#### TASKS TO COMPLETE
1. Turn the records, from the line with "Select the Dashboard screenshot thumbnail" to the line with "click(154, 402)", into a numbered list that skips blank lines.
2. Carry on the article about the study of immigrants' English use from the point where it stops.

#### ARTICLE
(begin)
Study rebuts perceptions of migrants' English use
Arizona Republic
Dec. 9, 2008
Immigrants in 1800s avoided new language
by
Daniel González -
Dec. 9, 2008 12:00 AM
The Arizona Republic
Phoenix
resident Guadalupe Garcia has lived in the United States for nearly 35 years,
but she still doesn't speak English well.
The 65-year-old seamstress from
Mexico
spoke only Spanish at home to her children and held jobs where she didn't need
much English.
It's people such as her who fuel perceptions that recent waves of
Spanish-speaking immigrants, unlike earlier waves of immigrants, are reluctant
to learn English.
But new research turns that assumption on its head.
Joseph Salmons, a researcher at the University of Wisconsin-Madison, has done a
study that indicates that many German immigrants who arrived in the 1800s didn't
learn English and that their children and grandchildren often didn't learn
English, either. The findings probably apply to other waves of immigrant groups
of the late 1800s and early 1900s, Salmons said.
Other research shows that Latino immigrants in more recent decades are learning
English quickly and that, by the third generation, speak only English.
"A lot of the stereotypes apply much better to German immigrants of the 19th
century than they do to the Mexican immigrants in the Southwest today," said
Salmons, a
German
professor.
The research is particularly relevant in states like Arizona, where a surge of
Spanish speakers has spurred a backlash in the form of ballot measures banning
bilingual education and declaring English the state's official language.
Salmons said his research shows the public need not worry about an erosion of
English.
"People should turn down the level of panic," Salmons said. "The English issue
will resolve itself."
However, Rep.
Russell
Pearce, R-Mesa, doubts the validity of Salmons' study.
"I think it's a fabrication," he said.
Pearce was the main backer of Proposition 103, which voters approved in 2006 to
make English the state's official language for all government business, except
emergencies.
He said he believes a surge of Spanish-speaking immigrants threatens to turn
Arizona into a bilingual state.
"It's absolutely bad for America," he said. "We are an English-speaking nation,
and we need to encourage everyone to speak English."
German immigrants
Salmons began his study because he was struck by comments he often heard or read
from descendants of German immigrants.
"When my great-grandfather came, he didn't expect any help from anybody. He
learned English right away," was a typical pronouncement, Salmons said.
(end)
#### PROVIDED RECORDS
(begin)
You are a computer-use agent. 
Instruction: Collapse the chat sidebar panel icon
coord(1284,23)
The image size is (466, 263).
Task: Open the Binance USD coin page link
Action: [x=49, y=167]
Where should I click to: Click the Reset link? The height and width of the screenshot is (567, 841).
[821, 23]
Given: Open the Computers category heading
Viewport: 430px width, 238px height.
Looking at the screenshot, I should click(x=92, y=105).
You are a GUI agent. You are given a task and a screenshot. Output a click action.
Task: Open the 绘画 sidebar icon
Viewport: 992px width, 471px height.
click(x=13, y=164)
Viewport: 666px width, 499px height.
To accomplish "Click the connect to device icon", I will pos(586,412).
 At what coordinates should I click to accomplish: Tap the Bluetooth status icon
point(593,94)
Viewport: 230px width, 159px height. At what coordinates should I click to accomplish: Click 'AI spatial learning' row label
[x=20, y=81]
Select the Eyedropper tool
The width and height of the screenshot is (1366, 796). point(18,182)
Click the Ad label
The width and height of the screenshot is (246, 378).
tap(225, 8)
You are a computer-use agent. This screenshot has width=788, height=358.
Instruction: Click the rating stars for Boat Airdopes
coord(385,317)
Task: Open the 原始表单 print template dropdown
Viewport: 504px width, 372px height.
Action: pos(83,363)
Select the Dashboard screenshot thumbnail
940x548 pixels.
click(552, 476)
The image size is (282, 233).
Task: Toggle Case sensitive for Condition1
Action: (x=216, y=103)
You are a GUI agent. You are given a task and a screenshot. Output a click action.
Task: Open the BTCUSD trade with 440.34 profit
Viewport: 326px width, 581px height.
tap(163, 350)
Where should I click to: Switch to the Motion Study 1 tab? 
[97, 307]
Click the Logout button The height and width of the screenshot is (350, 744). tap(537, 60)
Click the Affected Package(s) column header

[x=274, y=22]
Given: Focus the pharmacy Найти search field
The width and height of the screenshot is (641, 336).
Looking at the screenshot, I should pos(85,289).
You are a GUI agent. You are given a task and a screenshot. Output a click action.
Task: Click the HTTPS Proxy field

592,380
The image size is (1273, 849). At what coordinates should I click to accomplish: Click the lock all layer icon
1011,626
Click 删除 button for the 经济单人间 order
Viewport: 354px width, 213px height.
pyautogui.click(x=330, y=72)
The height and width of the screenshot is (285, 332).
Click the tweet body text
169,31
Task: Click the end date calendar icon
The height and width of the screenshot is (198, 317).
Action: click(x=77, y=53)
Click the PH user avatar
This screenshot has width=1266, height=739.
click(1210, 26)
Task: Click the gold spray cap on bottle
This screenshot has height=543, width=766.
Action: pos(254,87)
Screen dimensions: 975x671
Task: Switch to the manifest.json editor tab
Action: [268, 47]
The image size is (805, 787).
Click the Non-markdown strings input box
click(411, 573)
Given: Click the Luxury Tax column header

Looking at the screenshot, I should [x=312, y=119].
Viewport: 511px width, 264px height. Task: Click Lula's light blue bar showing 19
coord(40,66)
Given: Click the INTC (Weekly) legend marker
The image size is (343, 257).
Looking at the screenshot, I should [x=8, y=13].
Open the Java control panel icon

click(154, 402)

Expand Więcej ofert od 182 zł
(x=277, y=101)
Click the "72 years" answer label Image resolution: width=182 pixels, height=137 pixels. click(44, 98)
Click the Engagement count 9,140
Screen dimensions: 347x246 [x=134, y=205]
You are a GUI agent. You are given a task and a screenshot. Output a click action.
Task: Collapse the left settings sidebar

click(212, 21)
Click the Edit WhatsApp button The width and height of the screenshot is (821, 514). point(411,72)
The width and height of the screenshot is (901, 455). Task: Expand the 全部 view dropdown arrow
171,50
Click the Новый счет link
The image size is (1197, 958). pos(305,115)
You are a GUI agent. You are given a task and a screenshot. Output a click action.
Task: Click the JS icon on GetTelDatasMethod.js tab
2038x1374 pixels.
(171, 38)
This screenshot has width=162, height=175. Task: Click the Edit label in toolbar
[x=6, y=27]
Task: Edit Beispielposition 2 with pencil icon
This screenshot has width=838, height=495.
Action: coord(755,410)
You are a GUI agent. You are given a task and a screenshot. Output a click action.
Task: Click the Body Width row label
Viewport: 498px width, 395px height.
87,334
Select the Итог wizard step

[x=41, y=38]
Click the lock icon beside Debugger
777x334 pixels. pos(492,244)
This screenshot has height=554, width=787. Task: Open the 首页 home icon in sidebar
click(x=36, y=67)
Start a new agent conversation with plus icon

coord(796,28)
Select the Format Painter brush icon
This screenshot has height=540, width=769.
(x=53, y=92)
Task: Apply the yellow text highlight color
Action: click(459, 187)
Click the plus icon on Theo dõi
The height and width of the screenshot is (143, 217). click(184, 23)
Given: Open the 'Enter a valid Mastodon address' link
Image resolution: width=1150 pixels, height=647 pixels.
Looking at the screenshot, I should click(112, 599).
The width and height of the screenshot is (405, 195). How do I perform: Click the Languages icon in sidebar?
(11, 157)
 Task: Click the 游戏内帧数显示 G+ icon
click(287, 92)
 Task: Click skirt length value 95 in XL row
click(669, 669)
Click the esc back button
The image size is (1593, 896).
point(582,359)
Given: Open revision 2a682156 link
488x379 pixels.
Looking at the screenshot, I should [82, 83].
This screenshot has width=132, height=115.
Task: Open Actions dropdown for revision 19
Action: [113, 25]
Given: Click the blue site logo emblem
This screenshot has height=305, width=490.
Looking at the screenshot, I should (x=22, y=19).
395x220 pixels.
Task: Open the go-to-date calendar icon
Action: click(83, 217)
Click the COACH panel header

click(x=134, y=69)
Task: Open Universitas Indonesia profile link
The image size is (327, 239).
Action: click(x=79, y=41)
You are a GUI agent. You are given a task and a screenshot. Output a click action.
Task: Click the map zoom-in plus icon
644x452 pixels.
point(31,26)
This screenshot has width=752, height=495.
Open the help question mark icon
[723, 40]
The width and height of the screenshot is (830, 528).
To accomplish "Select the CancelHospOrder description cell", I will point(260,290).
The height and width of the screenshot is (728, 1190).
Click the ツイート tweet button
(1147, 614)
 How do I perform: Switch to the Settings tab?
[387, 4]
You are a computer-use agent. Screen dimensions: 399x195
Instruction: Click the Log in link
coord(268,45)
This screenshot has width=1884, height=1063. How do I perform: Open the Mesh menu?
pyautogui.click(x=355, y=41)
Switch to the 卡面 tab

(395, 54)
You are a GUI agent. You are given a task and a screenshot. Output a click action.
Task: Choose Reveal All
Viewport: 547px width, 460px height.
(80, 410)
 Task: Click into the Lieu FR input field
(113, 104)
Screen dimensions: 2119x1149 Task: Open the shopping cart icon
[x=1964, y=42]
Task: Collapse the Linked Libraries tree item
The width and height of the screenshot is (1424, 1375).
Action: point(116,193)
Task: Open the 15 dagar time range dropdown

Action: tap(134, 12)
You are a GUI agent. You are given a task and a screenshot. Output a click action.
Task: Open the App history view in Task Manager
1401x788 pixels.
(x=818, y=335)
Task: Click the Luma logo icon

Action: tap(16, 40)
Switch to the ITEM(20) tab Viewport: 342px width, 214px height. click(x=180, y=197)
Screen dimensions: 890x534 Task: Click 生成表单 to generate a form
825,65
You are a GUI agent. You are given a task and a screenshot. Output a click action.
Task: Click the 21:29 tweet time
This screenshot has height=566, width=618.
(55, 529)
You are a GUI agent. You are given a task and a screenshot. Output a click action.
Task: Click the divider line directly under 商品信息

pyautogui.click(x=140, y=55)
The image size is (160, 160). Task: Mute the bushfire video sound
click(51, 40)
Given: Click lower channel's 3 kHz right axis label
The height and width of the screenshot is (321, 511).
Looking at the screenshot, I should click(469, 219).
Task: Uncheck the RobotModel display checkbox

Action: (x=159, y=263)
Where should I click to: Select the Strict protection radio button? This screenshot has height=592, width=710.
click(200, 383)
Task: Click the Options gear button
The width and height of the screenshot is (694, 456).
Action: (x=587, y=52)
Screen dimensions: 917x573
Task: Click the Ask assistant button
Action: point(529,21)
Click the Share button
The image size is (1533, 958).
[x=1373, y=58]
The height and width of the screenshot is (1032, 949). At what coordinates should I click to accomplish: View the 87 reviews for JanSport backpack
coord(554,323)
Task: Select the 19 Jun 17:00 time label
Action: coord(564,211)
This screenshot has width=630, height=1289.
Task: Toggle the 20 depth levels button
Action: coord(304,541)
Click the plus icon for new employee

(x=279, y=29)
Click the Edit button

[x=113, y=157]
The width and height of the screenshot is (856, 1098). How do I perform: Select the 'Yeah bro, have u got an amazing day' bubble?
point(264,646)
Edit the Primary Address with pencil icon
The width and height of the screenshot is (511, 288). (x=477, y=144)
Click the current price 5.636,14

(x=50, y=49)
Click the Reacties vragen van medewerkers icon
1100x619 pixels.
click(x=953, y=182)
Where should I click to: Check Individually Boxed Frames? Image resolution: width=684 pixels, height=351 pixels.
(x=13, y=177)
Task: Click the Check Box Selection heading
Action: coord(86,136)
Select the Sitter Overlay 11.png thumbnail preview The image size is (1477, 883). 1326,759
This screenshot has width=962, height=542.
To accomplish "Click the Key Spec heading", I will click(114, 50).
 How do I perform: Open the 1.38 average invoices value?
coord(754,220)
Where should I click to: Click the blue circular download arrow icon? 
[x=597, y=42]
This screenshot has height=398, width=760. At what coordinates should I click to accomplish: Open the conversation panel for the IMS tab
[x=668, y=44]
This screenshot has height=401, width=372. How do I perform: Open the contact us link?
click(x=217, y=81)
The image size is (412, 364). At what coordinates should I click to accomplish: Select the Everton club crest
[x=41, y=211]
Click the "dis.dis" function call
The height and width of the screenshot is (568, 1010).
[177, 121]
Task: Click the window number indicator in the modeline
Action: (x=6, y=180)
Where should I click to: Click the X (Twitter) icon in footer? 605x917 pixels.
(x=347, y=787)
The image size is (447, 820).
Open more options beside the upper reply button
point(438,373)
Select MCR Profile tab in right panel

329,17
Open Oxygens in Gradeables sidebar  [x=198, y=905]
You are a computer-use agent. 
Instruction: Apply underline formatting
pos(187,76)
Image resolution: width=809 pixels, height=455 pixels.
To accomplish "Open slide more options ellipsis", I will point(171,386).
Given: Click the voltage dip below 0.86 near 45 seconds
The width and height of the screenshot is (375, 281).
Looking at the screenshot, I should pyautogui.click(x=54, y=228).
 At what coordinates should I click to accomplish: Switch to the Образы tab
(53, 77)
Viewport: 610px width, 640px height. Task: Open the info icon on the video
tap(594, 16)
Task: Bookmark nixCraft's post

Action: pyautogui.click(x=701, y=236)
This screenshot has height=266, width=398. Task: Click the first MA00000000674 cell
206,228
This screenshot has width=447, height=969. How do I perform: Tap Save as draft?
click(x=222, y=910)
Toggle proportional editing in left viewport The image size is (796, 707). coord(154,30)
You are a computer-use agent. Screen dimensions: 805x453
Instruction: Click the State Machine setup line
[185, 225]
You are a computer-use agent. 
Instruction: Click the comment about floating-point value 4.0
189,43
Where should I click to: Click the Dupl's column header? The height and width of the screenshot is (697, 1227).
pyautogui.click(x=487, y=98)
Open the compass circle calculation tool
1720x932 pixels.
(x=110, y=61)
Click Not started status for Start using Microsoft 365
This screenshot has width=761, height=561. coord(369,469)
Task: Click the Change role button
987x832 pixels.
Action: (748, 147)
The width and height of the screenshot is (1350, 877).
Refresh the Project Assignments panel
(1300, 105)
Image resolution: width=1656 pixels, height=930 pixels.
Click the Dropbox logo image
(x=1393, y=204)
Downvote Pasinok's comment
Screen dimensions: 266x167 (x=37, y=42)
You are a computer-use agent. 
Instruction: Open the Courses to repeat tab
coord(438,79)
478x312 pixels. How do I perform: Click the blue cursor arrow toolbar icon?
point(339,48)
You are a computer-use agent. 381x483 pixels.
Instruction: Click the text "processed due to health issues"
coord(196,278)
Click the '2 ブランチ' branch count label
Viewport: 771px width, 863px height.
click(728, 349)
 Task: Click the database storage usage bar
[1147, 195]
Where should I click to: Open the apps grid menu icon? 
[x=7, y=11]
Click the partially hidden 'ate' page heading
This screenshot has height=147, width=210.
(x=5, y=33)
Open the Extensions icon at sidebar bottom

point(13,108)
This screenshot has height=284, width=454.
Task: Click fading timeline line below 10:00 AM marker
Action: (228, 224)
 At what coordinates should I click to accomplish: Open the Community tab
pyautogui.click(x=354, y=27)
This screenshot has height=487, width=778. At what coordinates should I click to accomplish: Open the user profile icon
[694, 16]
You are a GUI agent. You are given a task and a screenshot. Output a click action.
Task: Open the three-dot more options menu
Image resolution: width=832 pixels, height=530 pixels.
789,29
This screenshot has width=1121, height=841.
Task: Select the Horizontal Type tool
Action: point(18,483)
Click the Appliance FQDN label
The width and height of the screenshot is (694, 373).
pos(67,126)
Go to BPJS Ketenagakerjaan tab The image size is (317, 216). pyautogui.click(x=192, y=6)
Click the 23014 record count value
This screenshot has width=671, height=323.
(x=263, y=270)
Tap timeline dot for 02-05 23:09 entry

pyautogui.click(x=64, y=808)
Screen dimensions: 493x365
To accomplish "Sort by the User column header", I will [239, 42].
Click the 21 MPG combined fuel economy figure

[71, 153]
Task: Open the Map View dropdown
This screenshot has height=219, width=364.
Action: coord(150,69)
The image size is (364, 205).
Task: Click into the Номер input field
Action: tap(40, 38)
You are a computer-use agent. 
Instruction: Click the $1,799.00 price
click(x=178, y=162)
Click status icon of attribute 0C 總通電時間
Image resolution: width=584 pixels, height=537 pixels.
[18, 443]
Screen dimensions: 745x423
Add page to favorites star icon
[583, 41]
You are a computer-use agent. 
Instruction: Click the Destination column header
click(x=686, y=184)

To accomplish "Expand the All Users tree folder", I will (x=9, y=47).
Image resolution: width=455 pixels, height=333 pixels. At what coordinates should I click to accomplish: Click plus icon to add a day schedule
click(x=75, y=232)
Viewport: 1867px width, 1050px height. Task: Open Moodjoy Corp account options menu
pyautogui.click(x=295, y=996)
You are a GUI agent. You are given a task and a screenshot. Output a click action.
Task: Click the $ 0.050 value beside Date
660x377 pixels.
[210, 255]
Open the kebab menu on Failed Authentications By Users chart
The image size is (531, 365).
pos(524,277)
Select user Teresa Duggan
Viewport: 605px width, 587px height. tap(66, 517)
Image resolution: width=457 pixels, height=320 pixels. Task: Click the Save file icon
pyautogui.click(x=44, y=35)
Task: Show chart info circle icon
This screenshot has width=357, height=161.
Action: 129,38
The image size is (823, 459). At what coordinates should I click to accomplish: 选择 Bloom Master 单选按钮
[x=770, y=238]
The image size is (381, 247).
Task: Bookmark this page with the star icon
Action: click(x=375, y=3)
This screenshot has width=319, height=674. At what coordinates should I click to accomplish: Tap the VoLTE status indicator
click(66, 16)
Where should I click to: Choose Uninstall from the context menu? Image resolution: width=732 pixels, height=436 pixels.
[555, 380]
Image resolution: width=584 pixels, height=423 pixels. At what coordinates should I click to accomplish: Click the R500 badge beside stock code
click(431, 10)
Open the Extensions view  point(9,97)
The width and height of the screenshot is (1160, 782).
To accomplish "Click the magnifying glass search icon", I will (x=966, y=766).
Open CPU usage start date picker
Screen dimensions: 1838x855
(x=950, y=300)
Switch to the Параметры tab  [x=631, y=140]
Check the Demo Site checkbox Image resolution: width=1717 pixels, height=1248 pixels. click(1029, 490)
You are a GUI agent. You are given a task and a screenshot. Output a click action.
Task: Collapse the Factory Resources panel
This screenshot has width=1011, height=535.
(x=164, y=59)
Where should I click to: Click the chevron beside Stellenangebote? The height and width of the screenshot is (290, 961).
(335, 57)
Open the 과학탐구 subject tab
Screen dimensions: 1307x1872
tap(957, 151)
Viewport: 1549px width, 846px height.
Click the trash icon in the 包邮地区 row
(end)
#### IN RESPONSE
1.
1. Select the Dashboard screenshot thumbnail
2. 940x548 pixels.
3. click(552, 476)
4. The image size is (282, 233).
5. Task: Toggle Case sensitive for Condition1
6. Action: (x=216, y=103)
7. You are a GUI agent. You are given a task and a screenshot. Output a click action.
8. Task: Open the BTCUSD trade with 440.34 profit
9. Viewport: 326px width, 581px height.
10. tap(163, 350)
11. Where should I click to: Switch to the Motion Study 1 tab? 
12. [97, 307]
13. Click the Logout button The height and width of the screenshot is (350, 744). tap(537, 60)
14. Click the Affected Package(s) column header
15. [x=274, y=22]
16. Given: Focus the pharmacy Найти search field
17. The width and height of the screenshot is (641, 336).
18. Looking at the screenshot, I should pos(85,289).
19. You are a GUI agent. You are given a task and a screenshot. Output a click action.
20. Task: Click the HTTPS Proxy field
21. 592,380
22. The image size is (1273, 849). At what coordinates should I click to accomplish: Click the lock all layer icon
23. 1011,626
24. Click 删除 button for the 经济单人间 order
25. Viewport: 354px width, 213px height.
26. pyautogui.click(x=330, y=72)
27. The height and width of the screenshot is (285, 332).
28. Click the tweet body text
29. 169,31
30. Task: Click the end date calendar icon
31. The height and width of the screenshot is (198, 317).
32. Action: click(x=77, y=53)
33. Click the PH user avatar
34. This screenshot has width=1266, height=739.
35. click(1210, 26)
36. Task: Click the gold spray cap on bottle
37. This screenshot has height=543, width=766.
38. Action: pos(254,87)
39. Screen dimensions: 975x671
40. Task: Switch to the manifest.json editor tab
41. Action: [268, 47]
42. The image size is (805, 787).
43. Click the Non-markdown strings input box
44. click(411, 573)
45. Given: Click the Luxury Tax column header
46. Looking at the screenshot, I should [x=312, y=119].
47. Viewport: 511px width, 264px height. Task: Click Lula's light blue bar showing 19
48. coord(40,66)
49. Given: Click the INTC (Weekly) legend marker
50. The image size is (343, 257).
51. Looking at the screenshot, I should [x=8, y=13].
52. Open the Java control panel icon
53. click(154, 402)

2.
He pored over U.S. census data, court records, newspaper articles, books and
literature dating from the mid-1800s to the mid-1900s related to the 300,000
German immigrants who settled in Wisconsin during that period.
Salmons found that not only had many German immigrants failed to learn English
decades after arriving in the U.S., many of their U.S.-born offspring hadn't
learned English, either.
"The full range of evidence shows that, into the 20th century, many immigrants,
their children and sometimes their grandchildren remained functionally
monolingual (German speakers) many decades after immigrations into their
communities had ceased," Salmons wrote in his report, published this fall by the
American Dialect Society.
The reason, Salmons said, is that the immigrants clustered together in
communities where their native language was commonly spoken. Back then, public
schools also taught children in German, pastors conducted services in German and
daily newspapers published in German, he said.
Many teachers, principals and church pastors spoke only German, which indicated
that not speaking English did little to inhibit social mobility.
Today's immigrants
A 2006 study by researchers at the University of California-Irvine and Princeton
University indicated that Hispanics quickly lose Spanish with each generation
and that the grandchildren of immigrants are likely to speak only English.
"Today, you are almost trapped in low-wage, low-skilled jobs until you learn
English," Salmons said. "In the 19th century, that was emphatically not the
case."
Garcia, the Mexican immigrant who has lived in the U.S. for 35 years, is now
taking classes to learn English.
"Learning English is essential," she said. "I will be learning until the day I
die."
Reach the reporter at daniel.gonzalez@arizonarepublic.com.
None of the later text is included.